## start PAGE EXTRACT
Chapter 5 Introduction to Data Science

5.1 Loading a spreadsheet-like dataset

Often, the first thing we need to do in data analysis is to load a dataset into R. When we bring spreadsheet-like (think Microsoft Excel tables) data, generally shaped like a rectangle, into R it is represented as what we call a data frame object. It is very similar to a spreadsheet where the rows are the collected observations and the columns are the variables.

The first kind of data we will learn how to load into R (as a data frame) is the spreadsheet-like comma-separated values format (.csv for short). These files have names ending in .csv, and can be opened open and saved from common spreadsheet programs like Microsoft Excel and Google Sheets. For example, a .csv file named state_property_vote.csv is included with the code for this book. This file— originally from Data USA—has US state-level property, income, population and voting data from 2015 and 2016. If we were to open this data in a plain text editor, we would see each row on its own line, and each entry in the table separated by a comma:

state,med_income,med_prop_val,population,mean_commute_minutes,party
AK,64222,197300,733375,10.46830207,Republican
AL,36924,94800,4830620,25.30990746,Republican
AR,35833,83300,2958208,22.40108933,Republican
AZ,44748,128700,6641928,20.58786,Republican
CA,53075,252100,38421464,23.38085172,Democrat
CO,48098,198900,5278906,19.50792188,Democrat
CT,69228,246450,3593222,24.349675,Democrat
DC,70848,475800,647484,28.2534,Democrat
DE,54976,228500,926454,24.45553333,Democrat

To load this data into R, and then to do anything else with it afterwards, we will need to use something called a function. A function is a special word in R that takes in instructions (we call these arguments) and does something. The function we will use to read a .csv file into R is called read_csv.
## end PAGE EXTRACT
**OBJECTIVES**:
1. Write out the passage of the chapter on loading data into R between "Often, the first" and "are the variables.", inclusive.
2. Pick up the chapter on loading data into R after its last sentence and keep writing it.
## start DATA EXCERPT
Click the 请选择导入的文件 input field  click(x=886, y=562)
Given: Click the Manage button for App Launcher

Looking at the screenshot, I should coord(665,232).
## end DATA EXCERPT
**FINAL RESULTS**:
1.
Often, the first thing we need to do in data analysis is to load a dataset into R. When we bring spreadsheet-like (think Microsoft Excel tables) data, generally shaped like a rectangle, into R it is represented as what we call a data frame object. It is very similar to a spreadsheet where the rows are the collected observations and the columns are the variables.

2.
In its most basic use-case, read_csv expects that the data file:

has column names (or headers),
uses a comma (,) to separate the columns, and
does not have row names.

Below you’ll see the code used to load the data into R using the read_csv function. But there is one extra step we need to do first. Since read_csv is not included in the base installation of R, to be able to use it we have to load it from somewhere else: a collection of useful functions known as a library. The read_csv function in particular is in the tidyverse library (more on this later), which we load using the library function.

Next, we call the read_csv function and pass it a single argument: the name of the file, "state_property_vote.csv". We have to put quotes around filenames and other letters and words that we use in our code to distinguish it from the special words that make up R programming language. This is the only argument we need to provide for this file, because our file satifies everthing else the read_csv function expects in the default use-case (which we just discussed). Later in the course, we’ll learn more about how to deal with more complicated files where the default arguments are not appropriate. For example, files that use spaces or tabs to separate the columns, or with no column names.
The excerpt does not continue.